Surely you know of things like The Late Great Planet Earth and the Left Behind novels. I think "licit pornography" is a perfectly fair assessment.



“The attempt at constructing an eidos of history will lead into the fallacious immanentization of the Christian eschaton. The understanding of the attempt as fallacious, however, raises baffling questions with regard to the type of man who will indulge in it. The fallacy looks rather elemental. Can it be assumed that the thinkers who indulged in it were not intelligent enough to penetrate it? Or that they penetrated it but propagated it nevertheless for some obscure evil reason? The mere asking of such questions carries their negation. Obviously one cannot explain seven centuries of intellectual history by stupidity and dishonesty. A drive must rather be assumed in the souls of these men that blinded them to the fallacy.
The nature of this drive cannot be discovered by submitting the structure of the fallacy to an even closer analysis. The attention must rather concentrate on what the thinkers achieved by their fallacious construction. On this point there is no doubt. They achieved a certainty about the meaning of history, and about their own place in it, which otherwise they would not have had. Certainties, now, are in demand for the purpose of overcoming uncertainties with their accompaniment of anxiety; and the next question then would be: What specific uncertainty was so disturbing that it had to be overcome by the dubious means of fallacious immanentization?

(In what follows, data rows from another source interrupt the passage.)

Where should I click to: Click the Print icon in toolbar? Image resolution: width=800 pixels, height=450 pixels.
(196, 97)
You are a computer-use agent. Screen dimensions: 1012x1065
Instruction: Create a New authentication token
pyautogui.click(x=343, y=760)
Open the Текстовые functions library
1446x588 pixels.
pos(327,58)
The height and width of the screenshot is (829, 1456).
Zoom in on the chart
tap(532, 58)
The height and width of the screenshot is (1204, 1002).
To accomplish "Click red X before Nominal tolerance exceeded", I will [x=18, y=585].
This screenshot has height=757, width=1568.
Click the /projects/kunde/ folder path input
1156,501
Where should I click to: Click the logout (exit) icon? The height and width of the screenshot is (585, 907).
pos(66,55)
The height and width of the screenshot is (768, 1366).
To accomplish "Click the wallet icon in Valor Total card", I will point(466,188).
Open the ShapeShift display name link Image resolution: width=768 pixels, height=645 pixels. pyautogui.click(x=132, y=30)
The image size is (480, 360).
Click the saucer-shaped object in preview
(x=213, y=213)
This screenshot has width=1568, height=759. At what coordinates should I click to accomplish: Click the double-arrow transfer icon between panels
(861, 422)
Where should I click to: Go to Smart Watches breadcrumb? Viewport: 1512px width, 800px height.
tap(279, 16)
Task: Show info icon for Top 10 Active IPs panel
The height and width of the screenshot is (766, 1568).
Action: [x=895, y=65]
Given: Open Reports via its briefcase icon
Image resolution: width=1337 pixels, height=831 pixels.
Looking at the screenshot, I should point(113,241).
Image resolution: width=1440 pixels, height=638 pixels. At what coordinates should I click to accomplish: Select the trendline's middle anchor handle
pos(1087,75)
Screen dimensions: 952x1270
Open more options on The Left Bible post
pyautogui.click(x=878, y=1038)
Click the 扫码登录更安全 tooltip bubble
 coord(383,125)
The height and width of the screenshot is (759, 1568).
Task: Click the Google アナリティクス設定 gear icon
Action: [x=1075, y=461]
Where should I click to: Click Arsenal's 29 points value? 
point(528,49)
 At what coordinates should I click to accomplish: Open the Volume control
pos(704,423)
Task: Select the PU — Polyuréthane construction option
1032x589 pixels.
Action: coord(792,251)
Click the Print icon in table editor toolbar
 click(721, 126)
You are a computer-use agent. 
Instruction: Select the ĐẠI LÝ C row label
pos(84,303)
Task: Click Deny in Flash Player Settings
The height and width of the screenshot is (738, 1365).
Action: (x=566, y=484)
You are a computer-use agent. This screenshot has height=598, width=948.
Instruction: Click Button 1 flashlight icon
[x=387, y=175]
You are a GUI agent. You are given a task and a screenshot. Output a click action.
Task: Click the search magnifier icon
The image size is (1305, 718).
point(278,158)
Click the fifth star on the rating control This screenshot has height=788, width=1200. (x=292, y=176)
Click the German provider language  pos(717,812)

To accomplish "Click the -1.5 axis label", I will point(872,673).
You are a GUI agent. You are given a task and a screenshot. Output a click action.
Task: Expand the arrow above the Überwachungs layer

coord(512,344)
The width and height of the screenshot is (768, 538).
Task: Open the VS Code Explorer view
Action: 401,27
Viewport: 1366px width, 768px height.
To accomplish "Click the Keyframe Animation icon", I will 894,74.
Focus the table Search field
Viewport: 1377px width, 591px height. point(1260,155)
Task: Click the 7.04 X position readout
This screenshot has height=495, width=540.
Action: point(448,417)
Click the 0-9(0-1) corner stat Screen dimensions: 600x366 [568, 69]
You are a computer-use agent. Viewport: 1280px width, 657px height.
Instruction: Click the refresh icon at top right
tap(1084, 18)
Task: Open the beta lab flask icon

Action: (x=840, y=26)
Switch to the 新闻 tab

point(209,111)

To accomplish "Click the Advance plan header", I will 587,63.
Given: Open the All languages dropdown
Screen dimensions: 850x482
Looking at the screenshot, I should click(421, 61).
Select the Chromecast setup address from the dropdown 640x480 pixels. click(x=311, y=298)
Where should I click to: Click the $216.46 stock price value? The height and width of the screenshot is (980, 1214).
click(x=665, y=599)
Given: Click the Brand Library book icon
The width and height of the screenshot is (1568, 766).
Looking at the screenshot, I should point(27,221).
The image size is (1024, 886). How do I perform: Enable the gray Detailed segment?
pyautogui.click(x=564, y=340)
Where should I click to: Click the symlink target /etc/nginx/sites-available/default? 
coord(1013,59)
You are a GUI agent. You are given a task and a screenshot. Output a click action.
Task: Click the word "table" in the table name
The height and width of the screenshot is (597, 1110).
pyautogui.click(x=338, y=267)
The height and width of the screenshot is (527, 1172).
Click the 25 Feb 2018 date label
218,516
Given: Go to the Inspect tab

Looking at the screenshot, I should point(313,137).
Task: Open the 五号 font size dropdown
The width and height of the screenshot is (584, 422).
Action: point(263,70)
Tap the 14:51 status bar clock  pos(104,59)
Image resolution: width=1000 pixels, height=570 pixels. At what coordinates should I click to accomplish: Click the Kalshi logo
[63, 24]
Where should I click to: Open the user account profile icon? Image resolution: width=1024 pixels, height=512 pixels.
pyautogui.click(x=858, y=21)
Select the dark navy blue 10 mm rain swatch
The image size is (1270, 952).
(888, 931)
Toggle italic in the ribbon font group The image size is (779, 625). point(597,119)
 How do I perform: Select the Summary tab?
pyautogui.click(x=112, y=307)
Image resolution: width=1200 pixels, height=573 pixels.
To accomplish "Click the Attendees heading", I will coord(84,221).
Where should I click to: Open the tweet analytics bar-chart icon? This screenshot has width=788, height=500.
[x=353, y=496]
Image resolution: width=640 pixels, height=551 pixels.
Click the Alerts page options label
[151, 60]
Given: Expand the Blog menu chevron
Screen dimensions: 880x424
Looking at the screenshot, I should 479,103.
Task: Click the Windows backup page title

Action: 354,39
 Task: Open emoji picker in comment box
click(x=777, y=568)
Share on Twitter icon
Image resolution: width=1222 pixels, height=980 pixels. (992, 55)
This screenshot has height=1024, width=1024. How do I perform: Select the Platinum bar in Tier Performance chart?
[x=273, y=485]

One does not have to look far afield for an answer. Uncertainty is the very essence of Christianity. The feeling of security in a “world full of gods” is lost with the gods themselves; when the world is de-divinized, communication with the world-transcendent God is reduced to the tenuous bond of faith, in the sense of Heb. 11: 1, as the substance of things hoped for and the proof of things unseen. Ontologically, the substance of things hoped for is nowhere to be found but in faith itself; and, epistemologically, there is no proof for things unseen but again this very faith.
The bond is tenuous, indeed, and it may snap easily. The life of the soul in openness toward God, the waiting, the periods of aridity and dullness, guilt and despondency, contrition and repentance, foresakenness and hope against hope, the silent stirrings of love and grace, trembling on the verge of a certainty that if gained is loss—the very lightness of this fabric may prove too heavy a burden for men who lust for massively possessive experience. The danger of a breakdown of faith to a socially relevant degree, now, will increase in the measure in which Christianity is a worldly success, that is, it will grow when Christianity penetrates a civilizational area thoroughly, supported by institutional pressure, and when, at the same time, it undergoes an internal process of spiritualization, of a more complete realization of its essence.
The more people are drawn or pressured into the Christian orbit, the greater will be the number among them who do not have the spiritual stamina for the heroic adventure of the soul that is Christianity; and the likeliness of a fall from faith will increase when civilizational progress of education, literacy, and intellectual debate will bring the full seriousness of Christianity to the understanding of ever more individuals.”